WORK TO BE COMPLETED: Look below for the line containing "Given: Click the 04s mark on time ruler" and the line containing "Given: Click the red upward axis arrow"; repeat exactly those two lines and all lines between them, and nothing else.

DATA FOR THIS EXERCISE:
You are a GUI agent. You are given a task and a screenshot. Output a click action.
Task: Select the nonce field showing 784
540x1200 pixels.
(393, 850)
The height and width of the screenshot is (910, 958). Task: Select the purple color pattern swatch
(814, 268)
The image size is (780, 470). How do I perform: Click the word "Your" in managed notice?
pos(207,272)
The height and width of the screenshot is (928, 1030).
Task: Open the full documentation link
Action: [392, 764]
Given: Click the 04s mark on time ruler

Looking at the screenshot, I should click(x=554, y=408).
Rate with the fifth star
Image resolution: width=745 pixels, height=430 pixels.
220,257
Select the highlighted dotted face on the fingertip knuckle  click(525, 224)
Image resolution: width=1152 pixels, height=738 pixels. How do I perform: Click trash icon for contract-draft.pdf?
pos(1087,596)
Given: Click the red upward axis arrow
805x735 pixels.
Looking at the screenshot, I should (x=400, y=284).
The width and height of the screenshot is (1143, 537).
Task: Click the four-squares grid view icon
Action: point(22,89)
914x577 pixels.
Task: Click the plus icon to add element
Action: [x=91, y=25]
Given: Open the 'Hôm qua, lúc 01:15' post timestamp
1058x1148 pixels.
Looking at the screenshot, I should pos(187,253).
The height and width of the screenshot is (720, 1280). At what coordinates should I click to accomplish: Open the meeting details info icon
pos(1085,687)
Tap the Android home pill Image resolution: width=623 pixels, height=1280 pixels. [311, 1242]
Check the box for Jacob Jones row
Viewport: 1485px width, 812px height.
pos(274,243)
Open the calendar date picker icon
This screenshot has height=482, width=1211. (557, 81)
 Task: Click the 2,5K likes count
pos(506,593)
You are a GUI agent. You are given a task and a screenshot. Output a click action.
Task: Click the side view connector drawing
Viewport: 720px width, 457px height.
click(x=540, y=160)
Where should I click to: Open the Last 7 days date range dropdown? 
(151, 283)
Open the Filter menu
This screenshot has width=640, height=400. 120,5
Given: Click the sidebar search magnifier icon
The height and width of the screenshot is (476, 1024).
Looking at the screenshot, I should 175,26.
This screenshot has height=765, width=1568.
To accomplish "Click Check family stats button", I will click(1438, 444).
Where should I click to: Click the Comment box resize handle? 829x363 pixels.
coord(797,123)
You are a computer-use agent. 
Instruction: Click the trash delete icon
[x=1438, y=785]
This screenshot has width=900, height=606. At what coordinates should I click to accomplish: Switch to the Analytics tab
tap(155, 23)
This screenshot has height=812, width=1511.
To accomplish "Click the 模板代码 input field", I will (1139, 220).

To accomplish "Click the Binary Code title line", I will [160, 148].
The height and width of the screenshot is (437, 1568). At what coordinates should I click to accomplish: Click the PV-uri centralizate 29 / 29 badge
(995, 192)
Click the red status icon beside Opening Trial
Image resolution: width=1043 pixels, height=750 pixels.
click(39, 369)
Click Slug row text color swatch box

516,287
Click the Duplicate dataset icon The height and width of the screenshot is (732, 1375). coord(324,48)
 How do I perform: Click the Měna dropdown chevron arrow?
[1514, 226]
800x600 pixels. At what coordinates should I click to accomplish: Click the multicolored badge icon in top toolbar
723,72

WRITTEN RESPONSE:
Given: Click the 04s mark on time ruler

Looking at the screenshot, I should click(x=554, y=408).
Rate with the fifth star
Image resolution: width=745 pixels, height=430 pixels.
220,257
Select the highlighted dotted face on the fingertip knuckle  click(525, 224)
Image resolution: width=1152 pixels, height=738 pixels. How do I perform: Click trash icon for contract-draft.pdf?
pos(1087,596)
Given: Click the red upward axis arrow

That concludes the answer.